Histone Study Unveils Curcumin & DMC's Potential in Cancer Therapy
Cancer remains a formidable global health challenge, demanding innovative and targeted therapeutic strategies. While genetic mutations have long been recognized as drivers of cancer, emerging evidence suggests that epigenetic alterations play a critical role in oncogenesis. These epigenetic changes encompass DNA methylation, histone modifications, chromatin remodeling, and non-coding RNA regulation, collectively influencing patterns of gene expression.
Curcumin, a naturally occurring compound found in turmeric, has displayed remarkable potential in this field. However, its clinical utility has been hampered by a significant limitation—poor bioavailability resulting from inadequate absorption, rapid metabolism, and swift systemic elimination. Researchers have been diligently working to develop more stable analogs of curcumin, and one of the most promising candidates to emerge is dimethoxycurcumin, or DMC. This compound offers improved stability and solubility compared to its natural counterpart, opening up new possibilities for cancer treatment.

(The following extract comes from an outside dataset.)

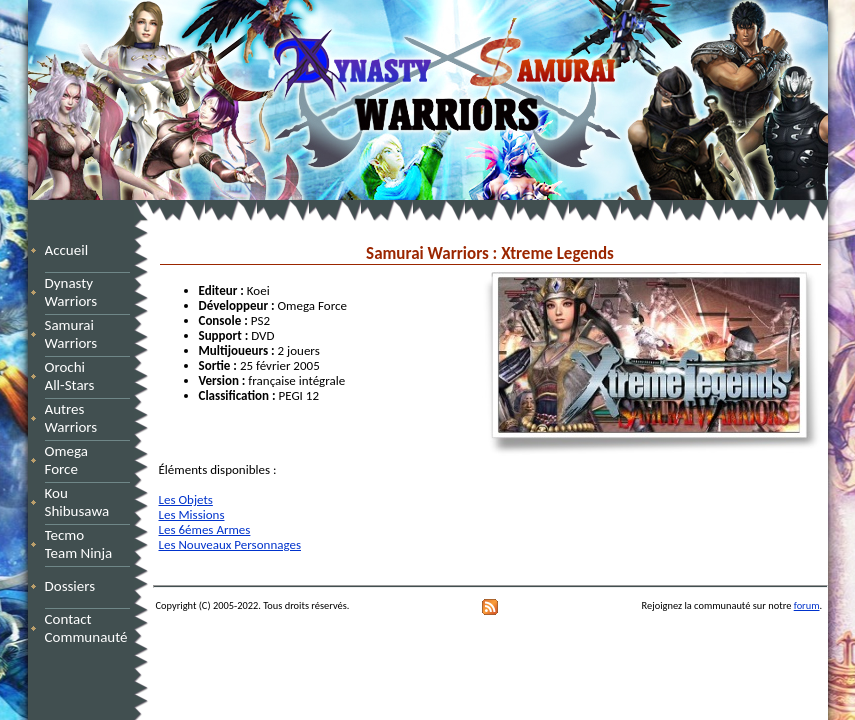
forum (807, 605)
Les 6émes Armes (205, 529)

In a recent study, a group of scientists from the University of Charleston, West Virginia State University, and Edward Via College of Osteopathic Medicine (VCOM) explored the effects of both curcumin and DMC on histone modifications, a crucial component of epigenetic regulation. Their findings, published in the Journal of Cellular and Molecular Medicine, could shed light on the potential use of these compounds in cancer treatment.
To uncover the epigenetic effects of curcumin and DMC, the team employed human leukemia cell lines as their experimental model. They exposed both compounds to varying concentrations, meticulously measuring changes in histone posttranslational modifications and quantifying a total of 95 different histone marks. Additionally, they assessed the enzymatic activity of histone lysine methyltransferases (HMTs) and histone lysine demethylases (KDMs) using EpigenTek's HMT and KDM activity/inhibition kits.
The research findings proved to be intriguing. Both compounds significantly impacted histone modifications, including lysine methylation, acetylation, arginine, and glutamine methylation. While some modifications responded similarly to both compounds, others exhibited distinct alterations.
Histone lysine methyltransferases (HMTs) are enzymes that play a pivotal role in modifying specific histone marks, such as H3K4, H3K9, and H3K27. Astonishingly, the researchers found that both curcumin and DMC profoundly affected the activity of these enzymes. They inhibited the function of HMTs, potentially resulting in significant changes in gene expression.
Suhila Sawesi, Sridhar A. Malkaram, Zakaria Y. Abd Elmageed, Tamer E. Fandy. (2022) "Modulation of the activity of histone lysine methyltransferases and demethylases by curcumin analog in leukaemia cells," J Cell Mol Med. 2022 Nov; 26 (22):5624-5633.
Unexpectedly, curcumin and DMC also activated histone lysine demethylases (KDMs), including LSD1, JARID1, and JMJD2, which target H3K4 and H3K9 marks. This activation of KDMs introduced another layer to the compounds' epigenetic influence, potentially leading to decreased methylation at these marks and further changes in gene expression.
These findings represent a breakthrough in cancer research and therapy. By modulating a wide range of histone modifications and affecting both HMTs and KDMs, curcumin and its analog DMC offer a multifaceted approach to addressing epigenetic dysregulations in cancer.
The simultaneous ability to inhibit HMTs and activate KDMs holds the promise of overcoming drug resistance, a formidable challenge in cancer treatment. This dual action on epigenetic regulators suggests that curcumin and DMC could become potent tools in the fight against cancer.
While further research is imperative, including animal studies and clinical trials, these compounds provide hope for more effective and personalized cancer treatments. As cancer treatment advances, discoveries like this bring us closer to improved treatments that offer hope to patients and their families.